Evaluating $\lim_{n\to\infty}\left(1 + \frac{\sin n}{5n + 1}\right)^{2n + 3}$ (a $1^\infty$ indeterminate form)

Question

My professor gave us this limit as part of homework: $$ \lim_{n\to\infty}\left(1 + \frac{\sin n}{5n + 1}\right)^{2n + 3} $$ I can see it's in the indeterminate form $1^{\infty}$, so my first thought was to write it in the form $\lim_{n\to0}\left(1 + n\right)^{\frac{1}{n}}$ since I know that's equal to $e$, so I tried that: $$ \begin{align*} \lim_{n\to\infty}\left(1 + \frac{\sin n}{5n + 1}\right)^{2n + 3} &= \\ \lim_{n\to\infty}\left(1 + \frac{\sin n}{5n + 1}\right)^{\left(2n+3\right)\cdot\left(\frac{1}{\frac{\sin n}{5n + 1}}\right)\cdot\left(\frac{\sin n}{5n + 1}\right)} &= \\ \lim_{n\to\infty}\left(\left(1 + \frac{\sin n}{5n + 1}\right)^{\frac{1}{\frac{\sin n}{5n + 1}}}\right)^{\frac{2n + 3}{5n + 1}\cdot\sin n} &= \end{align*} $$

Up to this point I was happy, 'cause I successfully wrote it in that form, but I got stuck when I tried to solve the limit of the outermost exponent, since it doesn't have a limit.
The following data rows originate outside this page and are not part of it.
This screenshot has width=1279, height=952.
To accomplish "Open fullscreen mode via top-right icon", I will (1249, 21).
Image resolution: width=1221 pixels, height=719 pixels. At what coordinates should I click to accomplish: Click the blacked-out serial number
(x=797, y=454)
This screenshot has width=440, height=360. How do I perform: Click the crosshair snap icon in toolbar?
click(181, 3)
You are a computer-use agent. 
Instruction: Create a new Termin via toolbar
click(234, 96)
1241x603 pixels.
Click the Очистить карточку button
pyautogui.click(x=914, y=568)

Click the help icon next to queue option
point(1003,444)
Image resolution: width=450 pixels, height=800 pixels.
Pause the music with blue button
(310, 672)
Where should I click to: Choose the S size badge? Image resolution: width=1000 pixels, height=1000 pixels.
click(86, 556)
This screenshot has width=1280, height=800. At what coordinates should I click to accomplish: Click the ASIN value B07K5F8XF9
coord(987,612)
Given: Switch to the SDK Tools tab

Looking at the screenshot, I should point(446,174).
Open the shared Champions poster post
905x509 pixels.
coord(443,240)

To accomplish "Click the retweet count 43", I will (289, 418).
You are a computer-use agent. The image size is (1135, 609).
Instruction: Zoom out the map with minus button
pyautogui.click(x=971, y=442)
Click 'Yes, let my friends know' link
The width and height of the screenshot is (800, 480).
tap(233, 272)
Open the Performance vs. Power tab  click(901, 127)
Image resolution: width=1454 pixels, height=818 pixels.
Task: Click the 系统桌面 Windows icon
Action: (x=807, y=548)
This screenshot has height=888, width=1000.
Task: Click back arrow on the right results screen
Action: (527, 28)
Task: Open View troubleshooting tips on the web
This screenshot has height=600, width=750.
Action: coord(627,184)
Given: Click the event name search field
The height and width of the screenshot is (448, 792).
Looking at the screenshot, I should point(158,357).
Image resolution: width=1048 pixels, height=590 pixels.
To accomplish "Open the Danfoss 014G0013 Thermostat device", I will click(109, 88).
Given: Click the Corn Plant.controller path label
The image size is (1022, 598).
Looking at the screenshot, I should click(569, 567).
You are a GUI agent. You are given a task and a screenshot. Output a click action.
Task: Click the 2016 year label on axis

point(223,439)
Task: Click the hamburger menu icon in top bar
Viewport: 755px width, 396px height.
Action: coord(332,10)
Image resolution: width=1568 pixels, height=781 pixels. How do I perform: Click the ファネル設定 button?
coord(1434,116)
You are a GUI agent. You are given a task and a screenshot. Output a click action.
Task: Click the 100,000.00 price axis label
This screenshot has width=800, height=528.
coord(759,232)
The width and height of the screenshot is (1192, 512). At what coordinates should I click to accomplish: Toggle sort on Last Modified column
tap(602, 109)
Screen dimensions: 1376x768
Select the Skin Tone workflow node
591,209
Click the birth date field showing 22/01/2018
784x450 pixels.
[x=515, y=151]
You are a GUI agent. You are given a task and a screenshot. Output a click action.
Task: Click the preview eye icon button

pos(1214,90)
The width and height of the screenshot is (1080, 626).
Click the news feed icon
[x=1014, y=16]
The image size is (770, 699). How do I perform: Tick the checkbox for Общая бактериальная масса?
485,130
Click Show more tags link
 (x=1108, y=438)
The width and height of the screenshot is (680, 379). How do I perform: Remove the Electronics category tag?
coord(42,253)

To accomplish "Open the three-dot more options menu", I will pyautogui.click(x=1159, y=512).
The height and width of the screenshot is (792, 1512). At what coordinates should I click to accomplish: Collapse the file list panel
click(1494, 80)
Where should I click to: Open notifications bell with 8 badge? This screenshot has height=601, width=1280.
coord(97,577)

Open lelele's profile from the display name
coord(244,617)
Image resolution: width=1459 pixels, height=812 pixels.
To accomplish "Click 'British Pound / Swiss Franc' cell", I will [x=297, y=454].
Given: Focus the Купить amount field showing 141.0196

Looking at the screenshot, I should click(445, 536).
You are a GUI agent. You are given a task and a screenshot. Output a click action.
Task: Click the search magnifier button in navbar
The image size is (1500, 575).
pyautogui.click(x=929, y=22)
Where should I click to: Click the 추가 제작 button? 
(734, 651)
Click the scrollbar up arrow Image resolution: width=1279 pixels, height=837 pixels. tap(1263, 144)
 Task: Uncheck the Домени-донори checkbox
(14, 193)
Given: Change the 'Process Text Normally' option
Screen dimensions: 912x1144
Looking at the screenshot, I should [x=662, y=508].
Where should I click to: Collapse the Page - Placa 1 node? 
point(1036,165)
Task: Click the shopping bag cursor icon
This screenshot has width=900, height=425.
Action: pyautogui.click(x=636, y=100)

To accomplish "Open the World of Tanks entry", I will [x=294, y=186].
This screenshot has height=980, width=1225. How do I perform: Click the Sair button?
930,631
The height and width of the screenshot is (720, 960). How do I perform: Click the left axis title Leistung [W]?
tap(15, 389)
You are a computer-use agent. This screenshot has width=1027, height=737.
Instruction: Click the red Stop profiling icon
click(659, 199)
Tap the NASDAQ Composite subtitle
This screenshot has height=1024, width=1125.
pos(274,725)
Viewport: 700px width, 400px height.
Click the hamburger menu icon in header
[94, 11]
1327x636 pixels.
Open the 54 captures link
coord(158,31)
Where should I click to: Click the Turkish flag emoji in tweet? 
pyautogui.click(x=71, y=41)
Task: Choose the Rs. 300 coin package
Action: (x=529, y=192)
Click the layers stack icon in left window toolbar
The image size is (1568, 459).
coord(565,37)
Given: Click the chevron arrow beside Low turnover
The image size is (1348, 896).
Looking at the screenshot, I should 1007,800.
I apologize in advance for any grammatical or sentence structure errors, English is not my first language. Anyways, any feedback about this problem, like hints, where my error was, or literally anything, is extremely accepted!

Answer 1

Define

$$L:=\left( 1+\frac{\sin n}{5n+1} \right)^{2n+3},$$

and take the logarithm of both sides to bring the exponent down. Proceed from there.

Answer 2

Take logarithm and write it as

$$\frac 25((5n+1+\frac{13}{2})\ln\Bigl(1+\frac{\sin(n)}{5n+1}\Bigr)$$ the limit becomes $$=\frac 25\lim_{n\to+\infty}\frac{\ln\Bigl(1+\frac{\sin(n)}{5n+1}\Bigr)}{\frac{\sin(n)}{5n+1}}\sin(n)$$

$$=\lim_{n\to+\infty}\sin(n)$$ which does not exist.

Observe that

$$\lim_{n\to+\infty}\frac{13}{5}\ln(1+\frac{\sin(n)}{5n+1})=0$$

So, your limit does not exist.

Answer 3

Using $1 + rx < (1 + x)^r < \exp(rx)$, we have $$ 1 + \frac{2n+3}{5n+1}\sin n < \left(1 + \frac{\sin n}{5n+1}\right)^{2n + 3} < \exp\left(\frac{2n+3}{5n+1}\sin n\right). $$ For any $n$ such that $\sin n > 1/2$ (and there are infinitely many), we have $$ 1 + \frac{2n+3}{5n+1}\sin n > 1 + \frac{2}{5}\cdot\frac{1}{2} = 1.2. $$ For any $n$ such that $\sin n < -1/2$ (also infinitely many), we have $$ \exp\left(\frac{2n+3}{5n+1}\sin n\right) < \exp\left(-\frac{2}{5}\cdot\frac{1}{2}\right) < 0.9. $$ And thus the limit can't exist, as the value is infinitely often less than $0.9$ and infinitely often greater than $1.2$.

Answer 4

$$\lim_{n\to\infty}\left(1 + \frac{\sin n}{5n + 1}\right)^{2n + 3} = \lim_{n\to\infty}\left[\left[\color{red}{\left(1 + \frac{\sin n}{5n + 1}\right)^{\frac{5n+1}{\sin n}}}\right]^{\color{green}{\frac{2n+3}{5n+1}}}\right]^{\sin n}$$ The limit of red part is $e$, green part is $\frac25$ and black part doesn't exist. So the overall limit oscillates between $e^{\frac25}$ and $e^{-\frac25}$ and doesn't exist.